The three-week class, Population Controversies in Europe and the U.S., taught by College of Human Ecology professors Sharon Sassler, Matthew Hall and Daniel Lichter, allowed students to examine population changes and their consequences for various cultural, political and economic structures while living and studying in Turin, a city of approximately 2 million residents in northern Italy.
Students met for formal lectures and class discussion, as well as community excursions to a Milan-based organization for resettling refugees, a conversation with young Italians about their views on employment opportunities and their family expectations, and a trip to an after-school program supporting immigrant children adapting to their new country. Hall said the class combines knowledge on migration, family demography, politics and current events with students’ experiences studying abroad.
“For the few weeks that they are there, they are immigrants in a broad definition of the word,” Hall said, adding that living in another country helps students to better grasp how immigrants might be more effectively integrated into society.
Sassler said the course also explored how facets of young adulthood – such as living at home with parents and the timing of marriage and family planning – varied across the U.S. and Europe. “Our goal is to encourage students to consider how their lives might differ if they were living in Italy or Spain or Germany compared to the United States,” Sassler said.
Although the class focused broadly on Europe, Italy offered a laboratory to study such themes as immigration and ethnic change, family dynamics and transitions, and poverty and inequality. Course readings allowed students to explore how migration, family formation processes and social welfare policies differed across Europe, and students chose a country to study throughout the course, comparing that nation’s population dynamics with changes and controversies occurring in Italy.

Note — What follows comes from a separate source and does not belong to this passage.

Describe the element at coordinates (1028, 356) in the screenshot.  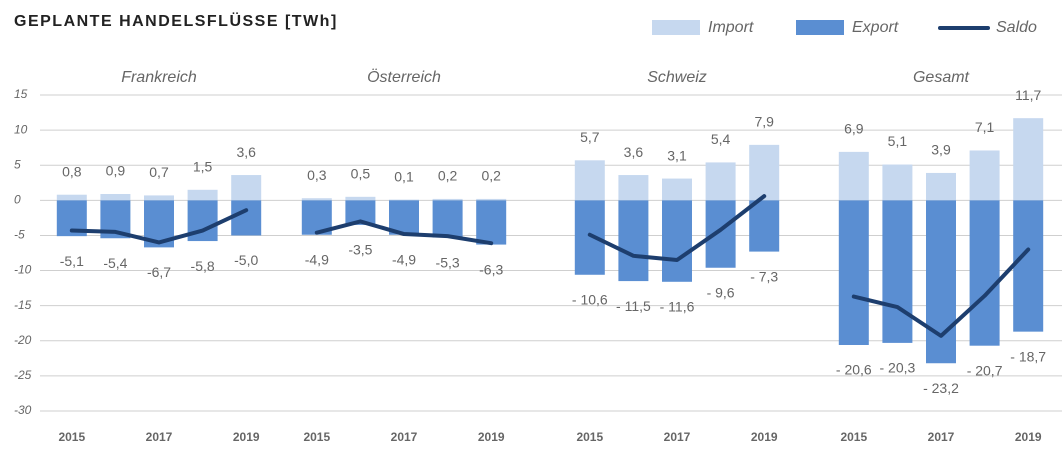
I see `data-label: - 18,7` at that location.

The course also allowed students to experience parts of Italy they would not otherwise see as tourists, according to Hailey Brace ’19, a PAM student. For example, she said meeting with immigrants and refugees allowed her to consider face to face the human side of immigration.

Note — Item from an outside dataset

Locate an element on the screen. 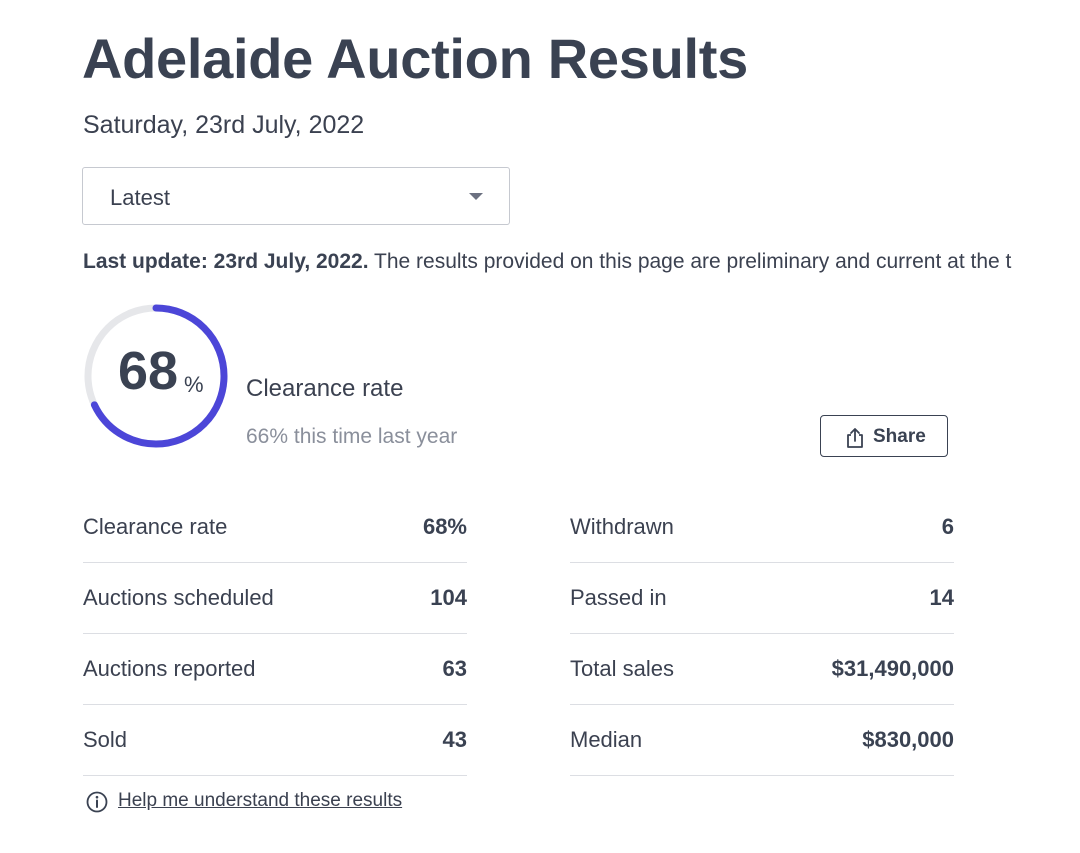  stat-row-auctions-reported: Auctions reported 63 is located at coordinates (275, 670).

PAM student Stephanie Chi ’18 was drawn to the course to study “Europe in Europe itself,” noting that it allowed her to examine perspectives more deeply, even if some Italian cultural customs were new to her. “Nevertheless, we should not be xenophobic and fear these differences, but rather we should embrace and celebrate such cultural differences,” she said.
Now in its third year, the course is offered to undergraduates across Cornell, in addition to a small number of students from Mississippi State University through a partnership with Cornell. “Students are exposed to diverse perspectives in terms of the content of the class but also in terms of the experiences and backgrounds of their peers,” Hall said.
The Cornell Institute for European Studies operates the Cornell in Turin program, providing students with opportunities to study European politics and related issues. Another course, European Politics, offered through Cornell’s Department of Government, preceded the class on population dynamics. Next summer, the Cornell in Turin program will likely offer three- or six-week-long internships to expand the program’s engagement with the community.
Tyler Alicea ‘16, MPS ’17 is a student writer for the College of Human Ecology.